Looking at the records below, please say how many lines contain the word "agent", as a bare number.

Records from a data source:
----------

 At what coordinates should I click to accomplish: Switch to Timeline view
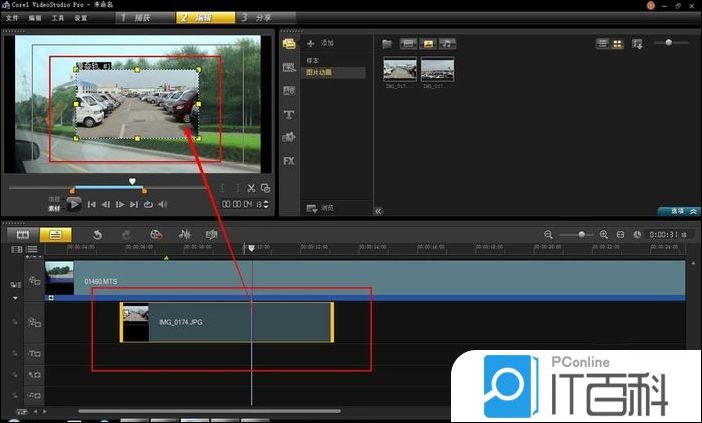[x=56, y=234]
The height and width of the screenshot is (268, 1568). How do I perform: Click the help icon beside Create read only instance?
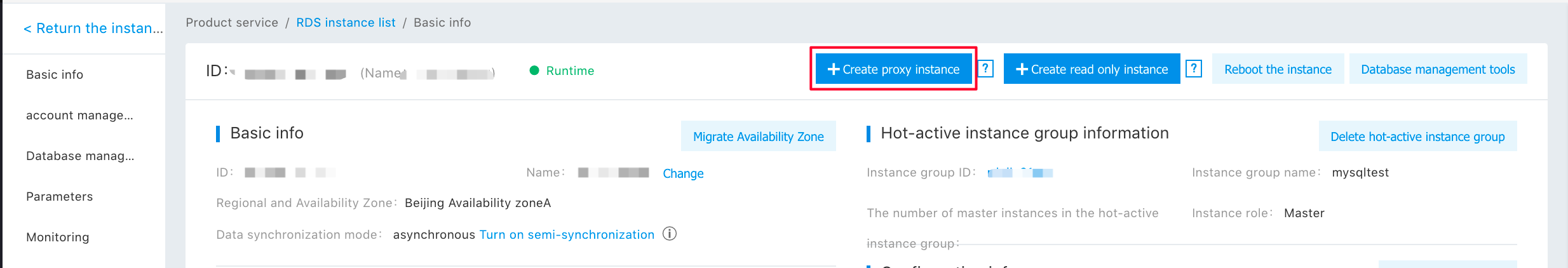click(x=1194, y=69)
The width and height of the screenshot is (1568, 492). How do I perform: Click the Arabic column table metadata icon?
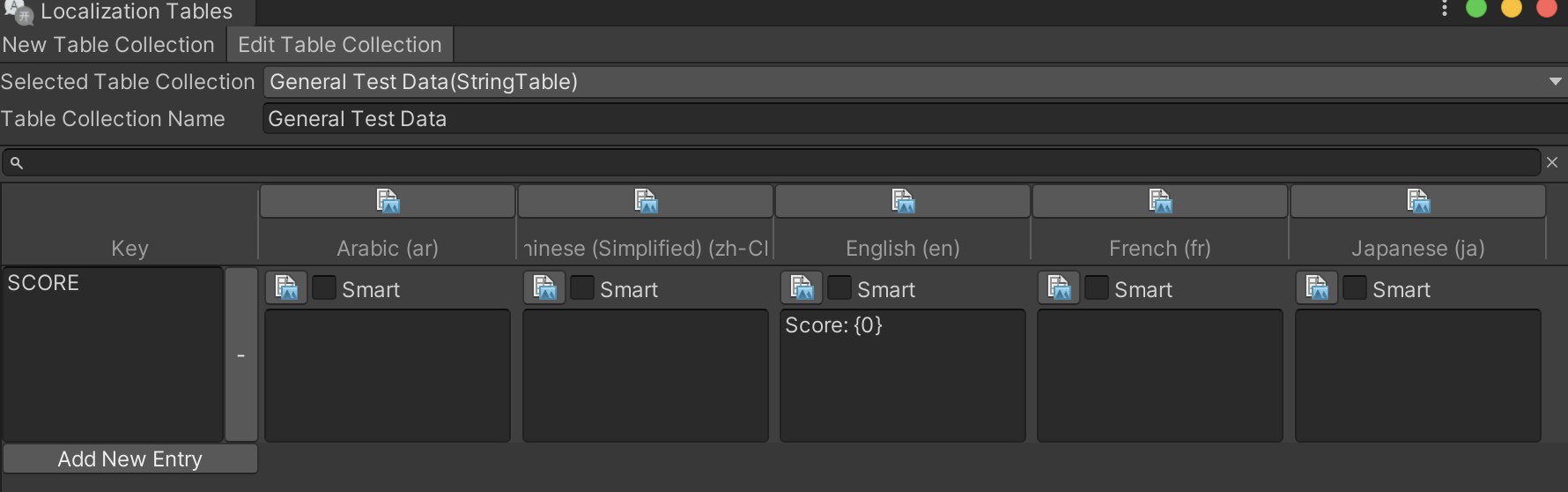coord(388,201)
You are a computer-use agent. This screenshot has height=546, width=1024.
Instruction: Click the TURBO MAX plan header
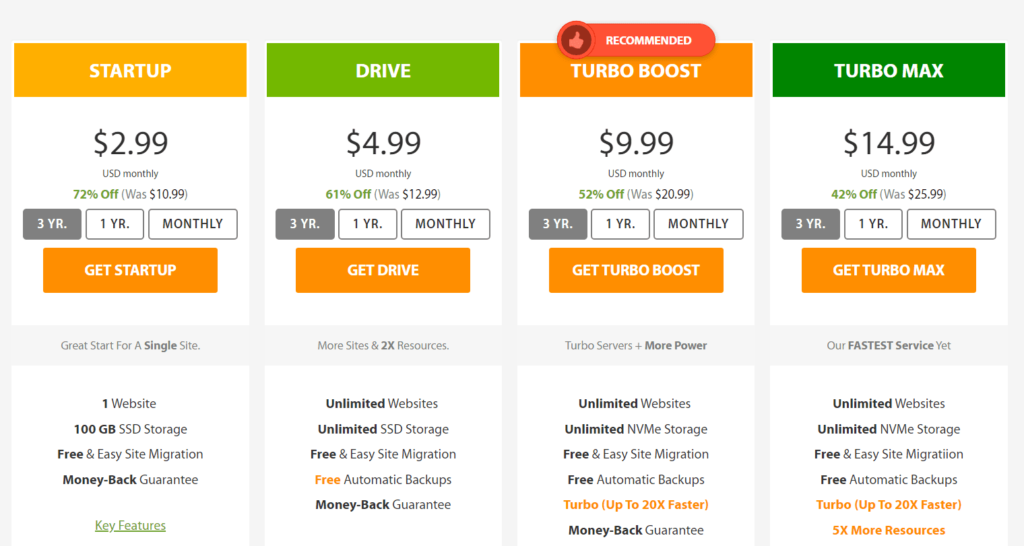click(x=889, y=71)
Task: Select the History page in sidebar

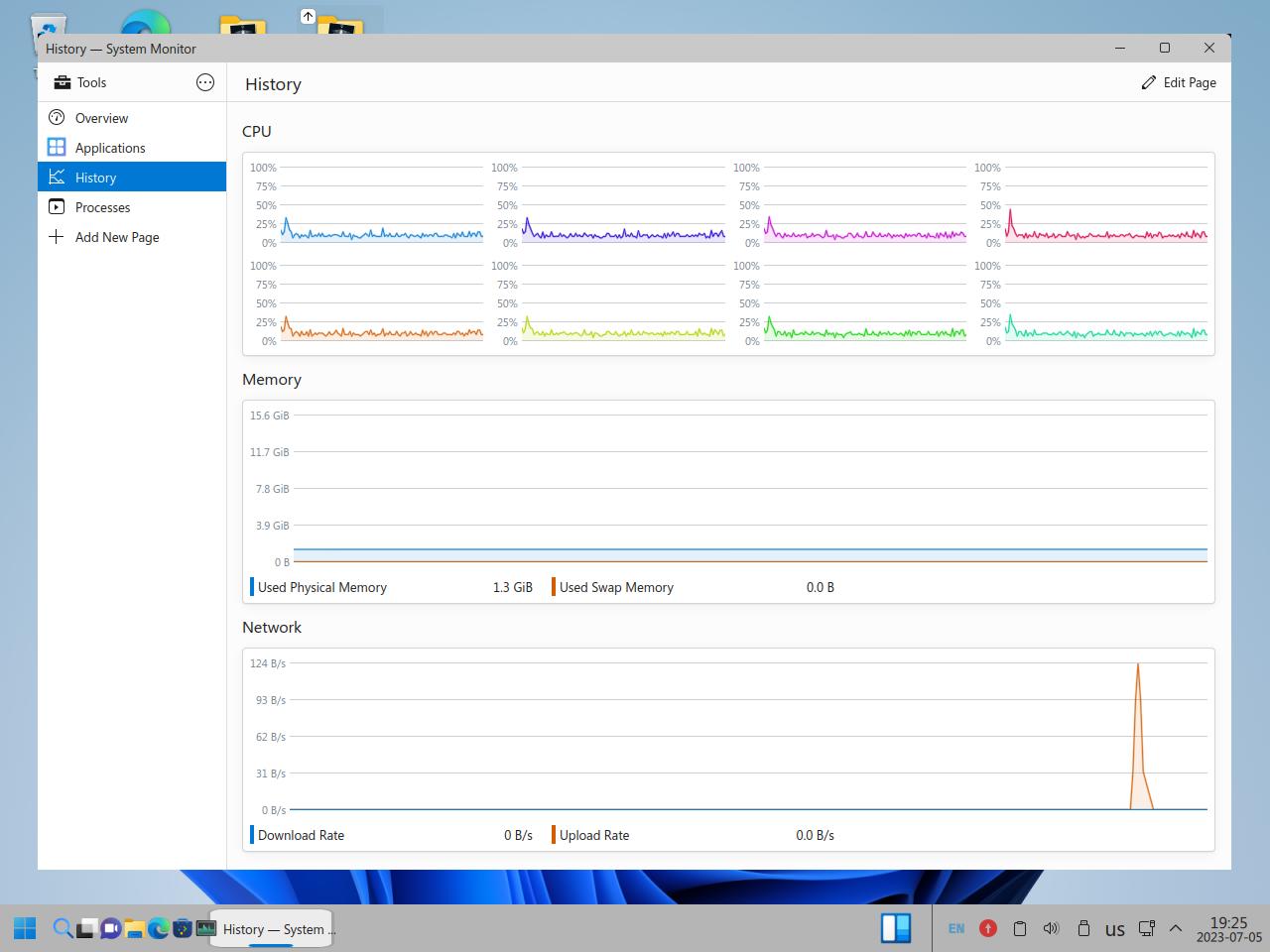Action: tap(95, 178)
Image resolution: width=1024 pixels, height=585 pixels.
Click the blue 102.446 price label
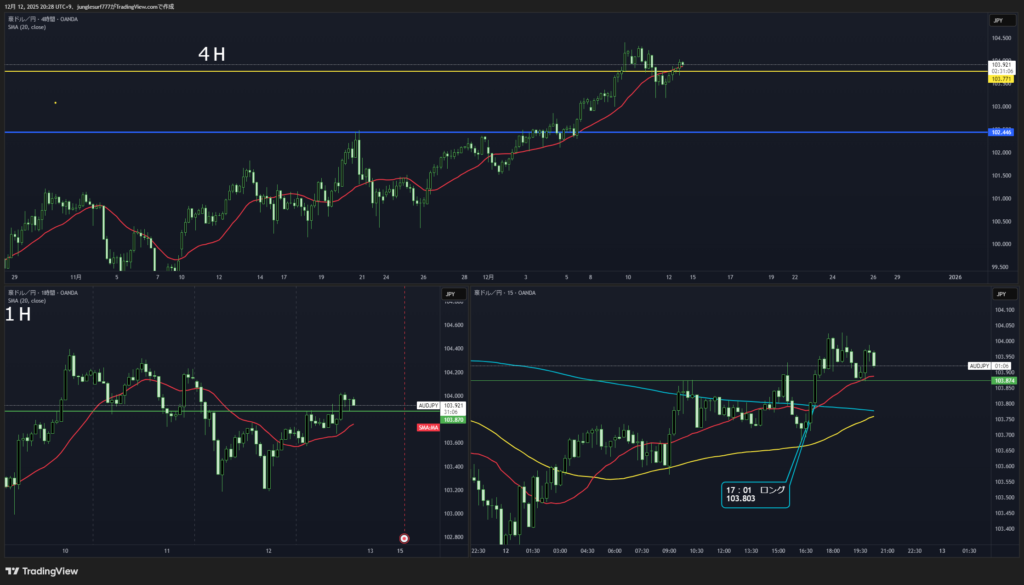tap(1000, 132)
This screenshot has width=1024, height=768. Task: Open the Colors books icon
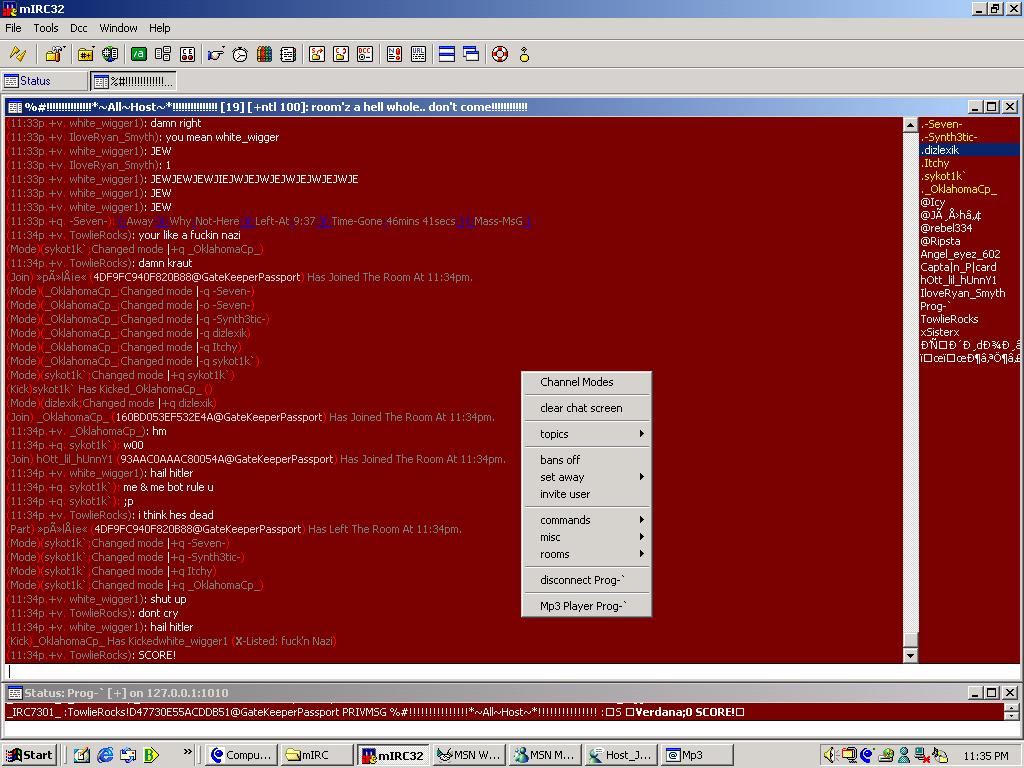point(264,54)
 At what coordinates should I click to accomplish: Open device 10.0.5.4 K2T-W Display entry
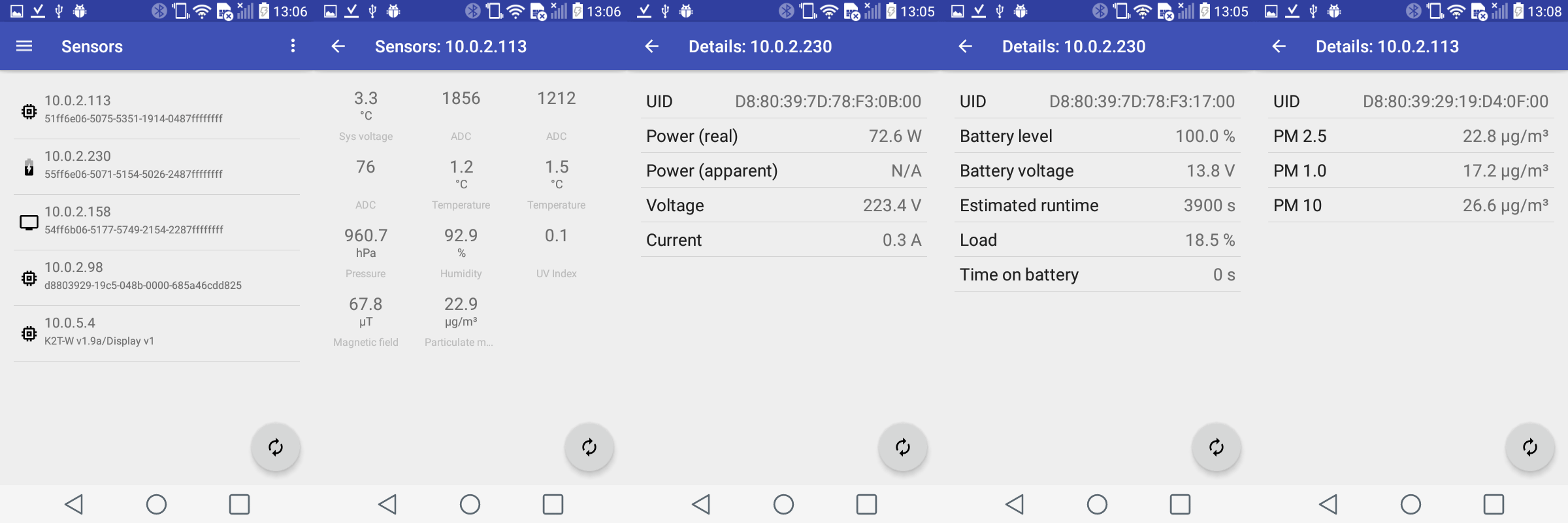click(157, 333)
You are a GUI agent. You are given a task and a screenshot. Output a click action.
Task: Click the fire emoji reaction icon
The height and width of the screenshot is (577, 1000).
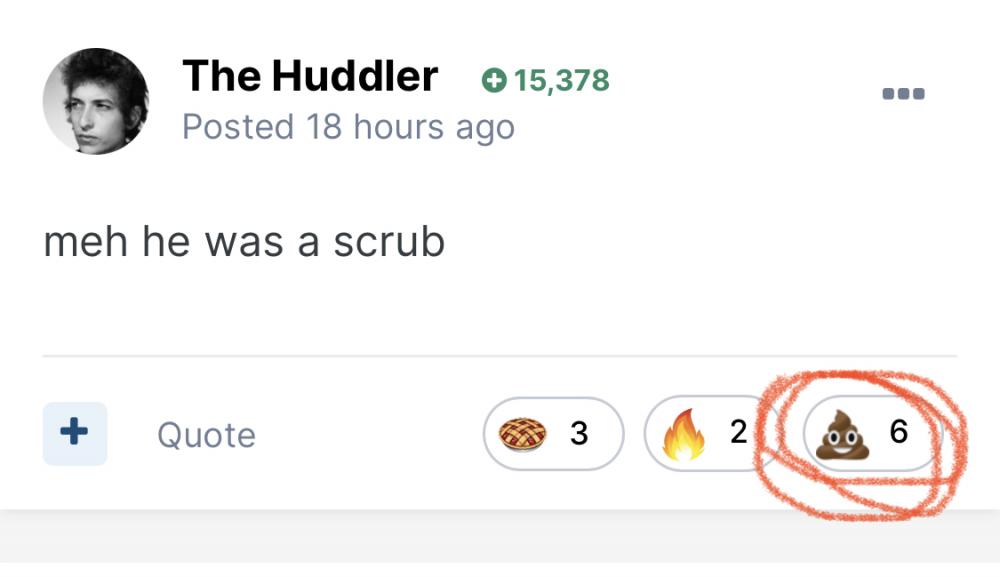(684, 435)
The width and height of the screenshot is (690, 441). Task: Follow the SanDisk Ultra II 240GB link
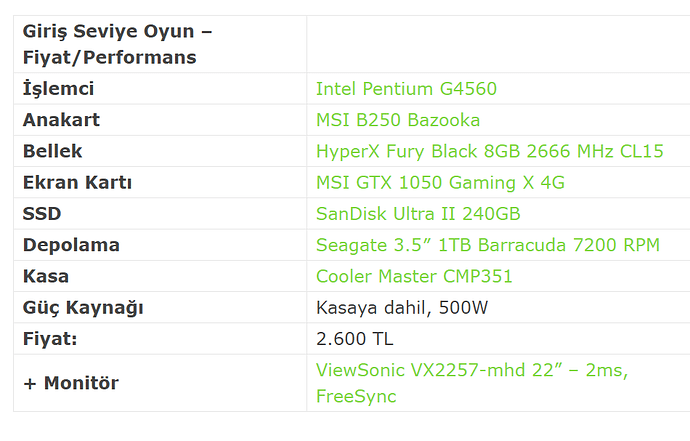[x=418, y=214]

----------

■ Answer area ■
2